La capa peluda era tan espesa, que era casi imposible que se le pusieran los pelos de punta. Gan el gorila parecía asustado. Puede que hubiera sido el motivo de su huida y su posterior clausura en esta posada de mala muerte. Nadie podía culparle por desconfiar de los desconocidos y por pretender sobrevivir. Era consciente de que su vida pendía de un hilo tan fino, que cualquier decisión mala sería capaz de matarlo.

- Queremos que nos conduzcas hasta la excavación que nos has descrito.

- No hay problema.

- También necesitaremos mano de obra para continuar.

- Tampoco hay problema. Sólo es cuestión…

- De dinero –añadió Ryo-. Que tampoco es un problema.

El posadero se había quedado dormido sobre la barra. Era muy tarde y ya casi no quedaba nadie, y el humo de hedor y tabaco se había escapado por las rendijas de la madera podrida. Una de las fulanas permanecía despierta, por si sus servicios resultasen requeridos a modo de emergencia.   

Selma no estaba muy convencida de querer pasar la noche allí, y Ryo tampoco. Decidieron emprender el viaje de vuelta, cuando Gan se levantó medio borracho y exclamó. Yo os llevaré y por la mañana empezamos temprano. Acto seguido se apoyó sobre la mesa y eructó con tal fuerza, que pareció imitar al animal que aparentaba. Los dos compañeros se miraron y movieron simultáneamente la cabeza, negándose a arriesgar sus vidas tan tontamente. Insisto –gimió Gan-. De acuerdo, pero conduzco yo –dijo Ryo-. Y los tres salieron en busca del vehículo.

- ¿Qué vamos a hacer con la moto? –preguntó Selma-.

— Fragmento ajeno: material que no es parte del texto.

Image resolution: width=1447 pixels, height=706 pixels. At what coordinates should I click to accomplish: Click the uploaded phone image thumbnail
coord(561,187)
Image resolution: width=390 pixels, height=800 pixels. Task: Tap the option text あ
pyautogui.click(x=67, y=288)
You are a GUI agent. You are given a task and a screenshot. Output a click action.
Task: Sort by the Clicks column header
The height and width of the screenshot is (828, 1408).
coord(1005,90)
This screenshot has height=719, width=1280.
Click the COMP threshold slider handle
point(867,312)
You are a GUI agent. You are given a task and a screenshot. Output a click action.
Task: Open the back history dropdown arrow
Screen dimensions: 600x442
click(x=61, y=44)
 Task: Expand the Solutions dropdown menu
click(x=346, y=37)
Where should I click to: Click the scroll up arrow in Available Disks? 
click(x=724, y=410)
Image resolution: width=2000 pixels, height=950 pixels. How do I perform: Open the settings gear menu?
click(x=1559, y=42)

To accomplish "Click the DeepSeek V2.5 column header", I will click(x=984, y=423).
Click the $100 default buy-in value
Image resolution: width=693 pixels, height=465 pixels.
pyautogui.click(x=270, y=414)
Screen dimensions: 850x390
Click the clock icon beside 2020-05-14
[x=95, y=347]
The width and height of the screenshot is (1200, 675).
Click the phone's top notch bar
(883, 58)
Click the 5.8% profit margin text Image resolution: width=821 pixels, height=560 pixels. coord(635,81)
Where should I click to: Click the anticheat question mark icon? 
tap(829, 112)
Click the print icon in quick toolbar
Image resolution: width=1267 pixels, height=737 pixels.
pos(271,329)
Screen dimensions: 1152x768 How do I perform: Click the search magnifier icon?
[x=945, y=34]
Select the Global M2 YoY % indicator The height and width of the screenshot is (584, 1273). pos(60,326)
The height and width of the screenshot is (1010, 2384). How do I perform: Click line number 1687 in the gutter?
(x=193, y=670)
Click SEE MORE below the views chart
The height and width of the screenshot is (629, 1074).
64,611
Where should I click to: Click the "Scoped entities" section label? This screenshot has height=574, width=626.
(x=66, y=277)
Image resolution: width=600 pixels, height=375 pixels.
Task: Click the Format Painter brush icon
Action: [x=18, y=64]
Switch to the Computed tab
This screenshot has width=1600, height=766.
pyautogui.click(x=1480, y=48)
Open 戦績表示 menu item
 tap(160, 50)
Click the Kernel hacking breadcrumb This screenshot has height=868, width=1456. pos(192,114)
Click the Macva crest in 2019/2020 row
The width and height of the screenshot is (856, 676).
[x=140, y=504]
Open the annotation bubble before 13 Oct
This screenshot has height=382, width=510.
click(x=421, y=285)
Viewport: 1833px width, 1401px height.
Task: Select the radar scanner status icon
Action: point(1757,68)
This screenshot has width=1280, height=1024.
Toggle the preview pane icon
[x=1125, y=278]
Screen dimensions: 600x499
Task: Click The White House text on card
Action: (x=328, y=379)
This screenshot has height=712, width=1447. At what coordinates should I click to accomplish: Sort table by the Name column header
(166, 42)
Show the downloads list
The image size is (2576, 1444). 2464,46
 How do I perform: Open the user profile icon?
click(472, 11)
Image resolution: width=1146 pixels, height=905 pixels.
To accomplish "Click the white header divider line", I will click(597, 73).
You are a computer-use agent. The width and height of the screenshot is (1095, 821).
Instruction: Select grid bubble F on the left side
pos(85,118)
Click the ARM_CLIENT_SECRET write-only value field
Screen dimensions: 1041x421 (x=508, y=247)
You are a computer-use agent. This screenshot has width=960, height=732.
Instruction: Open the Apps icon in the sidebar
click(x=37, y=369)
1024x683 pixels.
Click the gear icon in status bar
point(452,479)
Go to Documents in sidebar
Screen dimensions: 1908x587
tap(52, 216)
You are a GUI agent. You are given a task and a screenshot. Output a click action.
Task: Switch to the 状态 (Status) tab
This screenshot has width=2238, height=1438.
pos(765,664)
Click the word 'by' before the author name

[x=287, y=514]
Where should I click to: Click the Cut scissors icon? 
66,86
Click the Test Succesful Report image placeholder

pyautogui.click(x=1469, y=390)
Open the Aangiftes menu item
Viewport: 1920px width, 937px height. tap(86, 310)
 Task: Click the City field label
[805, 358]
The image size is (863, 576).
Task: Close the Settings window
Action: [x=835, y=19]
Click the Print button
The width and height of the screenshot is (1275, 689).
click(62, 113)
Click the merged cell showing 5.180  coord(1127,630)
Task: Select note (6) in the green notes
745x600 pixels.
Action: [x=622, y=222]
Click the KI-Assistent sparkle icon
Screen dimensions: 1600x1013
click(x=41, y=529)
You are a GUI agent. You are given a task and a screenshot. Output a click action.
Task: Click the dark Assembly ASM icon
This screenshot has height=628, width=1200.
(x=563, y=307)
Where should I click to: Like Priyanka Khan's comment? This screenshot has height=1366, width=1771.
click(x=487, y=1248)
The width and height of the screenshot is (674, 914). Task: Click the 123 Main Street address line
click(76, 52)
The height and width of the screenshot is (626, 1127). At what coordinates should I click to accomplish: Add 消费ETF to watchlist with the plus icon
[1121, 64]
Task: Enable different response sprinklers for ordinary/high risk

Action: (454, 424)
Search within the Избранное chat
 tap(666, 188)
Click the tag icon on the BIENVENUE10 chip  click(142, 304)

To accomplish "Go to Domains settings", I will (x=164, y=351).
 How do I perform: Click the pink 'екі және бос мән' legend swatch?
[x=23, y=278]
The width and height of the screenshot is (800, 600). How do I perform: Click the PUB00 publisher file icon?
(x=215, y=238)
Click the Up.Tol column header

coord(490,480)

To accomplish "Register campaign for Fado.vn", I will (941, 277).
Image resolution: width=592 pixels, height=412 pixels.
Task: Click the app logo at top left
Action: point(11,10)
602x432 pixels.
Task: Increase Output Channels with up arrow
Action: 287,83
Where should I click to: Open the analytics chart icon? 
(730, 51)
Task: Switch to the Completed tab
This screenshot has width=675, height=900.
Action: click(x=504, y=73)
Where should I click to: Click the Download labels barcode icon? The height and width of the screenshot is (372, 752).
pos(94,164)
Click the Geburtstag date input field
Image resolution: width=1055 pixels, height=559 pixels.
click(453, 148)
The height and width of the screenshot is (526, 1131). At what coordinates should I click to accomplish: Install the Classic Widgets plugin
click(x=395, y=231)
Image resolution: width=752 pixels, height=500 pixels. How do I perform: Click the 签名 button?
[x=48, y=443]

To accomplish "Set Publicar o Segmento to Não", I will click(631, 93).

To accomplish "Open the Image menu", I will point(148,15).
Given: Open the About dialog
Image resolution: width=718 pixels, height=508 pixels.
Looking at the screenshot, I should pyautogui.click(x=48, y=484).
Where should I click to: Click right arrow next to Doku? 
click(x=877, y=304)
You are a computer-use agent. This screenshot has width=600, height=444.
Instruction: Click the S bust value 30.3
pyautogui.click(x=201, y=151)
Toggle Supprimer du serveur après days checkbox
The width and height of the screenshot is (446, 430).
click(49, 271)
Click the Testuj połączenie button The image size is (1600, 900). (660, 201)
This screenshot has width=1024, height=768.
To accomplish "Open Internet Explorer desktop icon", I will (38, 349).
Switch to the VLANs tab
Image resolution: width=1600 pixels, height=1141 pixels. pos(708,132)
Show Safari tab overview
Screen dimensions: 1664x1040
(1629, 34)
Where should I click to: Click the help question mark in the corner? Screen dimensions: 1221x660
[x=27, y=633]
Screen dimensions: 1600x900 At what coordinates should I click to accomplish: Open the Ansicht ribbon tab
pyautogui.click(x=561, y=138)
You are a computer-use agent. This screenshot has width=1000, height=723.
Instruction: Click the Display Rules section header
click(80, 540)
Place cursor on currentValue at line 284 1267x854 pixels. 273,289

- La meteremos en el maletero, la atamos con una cuerda, y listo.

- Bien pensado.

Pronto se dieron cuenta de que no era necesario entretenerse con nudos marinos y vueltas de cuerdas. El Toyota de color blanco, aparcado bajo un improvisado tejado de uralita en la parte de atrás, parecía recién sacado de la fábrica y la parte trasera de la furgoneta admitía todo tipo de carga. La noche no le hacía justicia. Los asientos olían a cuero recién lustrado, el salpicadero brillaba, un muñequito de Fido Dido se zarandeaba, la guantera estaba perfectamente ordenada y a las alfombrillas no se les veía ni una mota de polvo. Con cuidado a no rayármelo –balbuceó Gan-. Cargaron la moto, todo lo cuidadosamente posible, y los tres se apretujaron en la parte delantera de la cabina donde el peludo no paraba de mirarle el pecho a Selma.

- Mejor conduzco yo –comentó ella-.

El haberse sentado en el medio, le facilitaba mucho la labor al baboso gorila, en restregarse con descarado disimulo y ojear sus voluptuosos encantos femeninos pero con Ryo en el medio, la situación cambiaba.